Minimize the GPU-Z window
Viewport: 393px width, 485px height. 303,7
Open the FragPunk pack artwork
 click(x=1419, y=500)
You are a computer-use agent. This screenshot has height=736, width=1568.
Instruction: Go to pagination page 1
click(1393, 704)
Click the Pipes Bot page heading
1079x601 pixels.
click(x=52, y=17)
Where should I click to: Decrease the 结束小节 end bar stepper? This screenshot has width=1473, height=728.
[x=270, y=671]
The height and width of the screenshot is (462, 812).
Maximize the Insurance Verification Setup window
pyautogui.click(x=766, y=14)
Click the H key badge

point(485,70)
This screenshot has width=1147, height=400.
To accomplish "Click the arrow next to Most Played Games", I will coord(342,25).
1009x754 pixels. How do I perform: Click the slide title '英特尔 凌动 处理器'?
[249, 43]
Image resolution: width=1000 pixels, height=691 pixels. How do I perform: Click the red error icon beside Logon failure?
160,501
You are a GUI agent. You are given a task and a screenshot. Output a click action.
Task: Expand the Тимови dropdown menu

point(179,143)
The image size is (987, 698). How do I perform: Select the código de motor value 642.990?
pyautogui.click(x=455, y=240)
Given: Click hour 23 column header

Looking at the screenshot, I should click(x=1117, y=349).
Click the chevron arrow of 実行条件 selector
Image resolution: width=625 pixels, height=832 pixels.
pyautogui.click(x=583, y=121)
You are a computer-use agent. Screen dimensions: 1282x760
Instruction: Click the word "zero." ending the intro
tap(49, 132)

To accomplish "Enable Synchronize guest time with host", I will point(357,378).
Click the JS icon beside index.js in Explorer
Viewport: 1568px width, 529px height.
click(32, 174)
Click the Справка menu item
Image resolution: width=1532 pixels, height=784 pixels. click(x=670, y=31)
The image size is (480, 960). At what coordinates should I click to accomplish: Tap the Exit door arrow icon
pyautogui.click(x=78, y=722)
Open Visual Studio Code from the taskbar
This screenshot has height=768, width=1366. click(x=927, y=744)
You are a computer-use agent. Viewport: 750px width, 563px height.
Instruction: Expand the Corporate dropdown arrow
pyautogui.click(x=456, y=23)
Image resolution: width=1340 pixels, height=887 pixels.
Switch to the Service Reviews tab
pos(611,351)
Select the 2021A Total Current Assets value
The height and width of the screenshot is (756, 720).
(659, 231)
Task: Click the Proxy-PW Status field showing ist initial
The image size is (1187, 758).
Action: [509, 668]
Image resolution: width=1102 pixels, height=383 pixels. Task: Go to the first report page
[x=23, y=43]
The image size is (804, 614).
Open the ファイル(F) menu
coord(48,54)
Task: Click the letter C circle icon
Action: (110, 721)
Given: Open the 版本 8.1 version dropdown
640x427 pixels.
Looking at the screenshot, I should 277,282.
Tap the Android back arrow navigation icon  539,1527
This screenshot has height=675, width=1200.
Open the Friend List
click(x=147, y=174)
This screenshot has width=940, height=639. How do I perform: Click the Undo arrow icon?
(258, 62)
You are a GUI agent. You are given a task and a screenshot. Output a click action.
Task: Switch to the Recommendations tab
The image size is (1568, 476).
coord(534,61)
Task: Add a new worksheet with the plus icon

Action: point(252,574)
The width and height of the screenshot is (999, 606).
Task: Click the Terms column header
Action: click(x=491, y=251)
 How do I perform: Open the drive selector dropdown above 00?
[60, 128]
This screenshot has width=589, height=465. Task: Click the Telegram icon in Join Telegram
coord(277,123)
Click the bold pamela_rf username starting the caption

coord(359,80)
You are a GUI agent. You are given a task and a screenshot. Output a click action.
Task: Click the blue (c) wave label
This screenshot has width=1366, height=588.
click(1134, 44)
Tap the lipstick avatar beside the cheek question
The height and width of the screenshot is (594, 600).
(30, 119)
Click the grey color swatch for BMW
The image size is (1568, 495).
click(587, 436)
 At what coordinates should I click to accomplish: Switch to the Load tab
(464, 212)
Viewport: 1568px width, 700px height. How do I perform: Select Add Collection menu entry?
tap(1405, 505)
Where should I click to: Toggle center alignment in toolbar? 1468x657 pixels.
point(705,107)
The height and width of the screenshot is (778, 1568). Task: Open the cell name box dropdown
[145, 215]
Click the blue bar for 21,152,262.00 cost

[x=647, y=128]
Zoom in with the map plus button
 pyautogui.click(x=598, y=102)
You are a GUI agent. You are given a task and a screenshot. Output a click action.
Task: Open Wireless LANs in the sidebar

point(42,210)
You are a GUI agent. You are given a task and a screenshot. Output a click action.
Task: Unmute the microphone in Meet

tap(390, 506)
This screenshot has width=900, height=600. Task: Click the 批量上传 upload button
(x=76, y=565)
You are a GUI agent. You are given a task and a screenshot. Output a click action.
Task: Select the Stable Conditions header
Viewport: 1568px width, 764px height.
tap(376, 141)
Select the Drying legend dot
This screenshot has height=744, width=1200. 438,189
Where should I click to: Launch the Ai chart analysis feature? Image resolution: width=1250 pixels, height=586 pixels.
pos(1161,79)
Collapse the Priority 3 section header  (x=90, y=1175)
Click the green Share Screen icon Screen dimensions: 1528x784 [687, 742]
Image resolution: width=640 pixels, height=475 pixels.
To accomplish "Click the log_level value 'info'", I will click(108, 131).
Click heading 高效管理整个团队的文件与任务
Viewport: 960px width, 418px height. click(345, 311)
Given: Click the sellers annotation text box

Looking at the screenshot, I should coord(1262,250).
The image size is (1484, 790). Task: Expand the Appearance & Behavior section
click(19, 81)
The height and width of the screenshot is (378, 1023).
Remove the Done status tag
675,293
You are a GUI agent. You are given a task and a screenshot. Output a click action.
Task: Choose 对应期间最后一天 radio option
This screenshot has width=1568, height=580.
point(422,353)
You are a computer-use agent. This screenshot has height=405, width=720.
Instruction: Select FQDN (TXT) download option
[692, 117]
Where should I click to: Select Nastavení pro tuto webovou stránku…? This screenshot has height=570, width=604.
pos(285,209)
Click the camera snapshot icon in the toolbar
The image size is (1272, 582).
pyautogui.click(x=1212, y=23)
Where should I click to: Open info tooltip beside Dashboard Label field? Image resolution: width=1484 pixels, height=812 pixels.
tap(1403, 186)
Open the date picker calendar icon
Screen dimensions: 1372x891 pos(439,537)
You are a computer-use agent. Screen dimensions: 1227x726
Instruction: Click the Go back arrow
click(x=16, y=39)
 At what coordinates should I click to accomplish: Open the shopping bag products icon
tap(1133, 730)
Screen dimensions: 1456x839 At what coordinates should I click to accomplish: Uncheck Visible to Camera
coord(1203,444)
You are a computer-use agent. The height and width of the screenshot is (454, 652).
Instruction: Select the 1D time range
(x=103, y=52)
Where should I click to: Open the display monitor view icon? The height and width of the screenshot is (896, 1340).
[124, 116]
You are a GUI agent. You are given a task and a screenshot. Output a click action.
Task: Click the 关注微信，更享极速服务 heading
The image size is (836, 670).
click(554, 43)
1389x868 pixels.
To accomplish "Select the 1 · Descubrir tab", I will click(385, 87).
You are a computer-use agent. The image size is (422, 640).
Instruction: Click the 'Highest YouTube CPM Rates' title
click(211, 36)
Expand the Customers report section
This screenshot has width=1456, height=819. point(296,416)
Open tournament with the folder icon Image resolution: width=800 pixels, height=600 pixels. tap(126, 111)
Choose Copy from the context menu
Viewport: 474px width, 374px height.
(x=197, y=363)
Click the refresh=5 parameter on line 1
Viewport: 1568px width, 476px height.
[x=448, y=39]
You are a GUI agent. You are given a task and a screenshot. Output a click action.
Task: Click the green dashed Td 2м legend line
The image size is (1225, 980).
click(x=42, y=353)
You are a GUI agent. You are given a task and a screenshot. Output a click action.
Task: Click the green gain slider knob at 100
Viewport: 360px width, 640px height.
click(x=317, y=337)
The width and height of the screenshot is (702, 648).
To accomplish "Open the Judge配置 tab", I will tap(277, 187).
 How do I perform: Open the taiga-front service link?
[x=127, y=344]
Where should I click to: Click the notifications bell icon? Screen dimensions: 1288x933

▶ Description of the task
In the listing above, find the line containing "Viewport: 1568px width, 764px height." and the line containing "You are a computer-use agent. The height". Output them and every line between, exactly, and nothing else.

▶ Task answer
Viewport: 1568px width, 764px height.
tap(376, 141)
Select the Drying legend dot
This screenshot has height=744, width=1200. 438,189
Where should I click to: Launch the Ai chart analysis feature? Image resolution: width=1250 pixels, height=586 pixels.
pos(1161,79)
Collapse the Priority 3 section header  (x=90, y=1175)
Click the green Share Screen icon Screen dimensions: 1528x784 [687, 742]
Image resolution: width=640 pixels, height=475 pixels.
To accomplish "Click the log_level value 'info'", I will click(108, 131).
Click heading 高效管理整个团队的文件与任务
Viewport: 960px width, 418px height. click(345, 311)
Given: Click the sellers annotation text box

Looking at the screenshot, I should coord(1262,250).
The image size is (1484, 790). Task: Expand the Appearance & Behavior section
click(19, 81)
The height and width of the screenshot is (378, 1023).
Remove the Done status tag
675,293
You are a GUI agent. You are given a task and a screenshot. Output a click action.
Task: Choose 对应期间最后一天 radio option
This screenshot has width=1568, height=580.
point(422,353)
You are a computer-use agent. This screenshot has height=405, width=720.
Instruction: Select FQDN (TXT) download option
[692, 117]
Where should I click to: Select Nastavení pro tuto webovou stránku…? This screenshot has height=570, width=604.
pos(285,209)
Click the camera snapshot icon in the toolbar
The image size is (1272, 582).
pyautogui.click(x=1212, y=23)
Where should I click to: Open info tooltip beside Dashboard Label field? Image resolution: width=1484 pixels, height=812 pixels.
tap(1403, 186)
Open the date picker calendar icon
Screen dimensions: 1372x891 pos(439,537)
You are a computer-use agent. Screen dimensions: 1227x726
Instruction: Click the Go back arrow
click(x=16, y=39)
 At what coordinates should I click to accomplish: Open the shopping bag products icon
tap(1133, 730)
Screen dimensions: 1456x839 At what coordinates should I click to accomplish: Uncheck Visible to Camera
coord(1203,444)
You are a computer-use agent. The height and width of the screenshot is (454, 652).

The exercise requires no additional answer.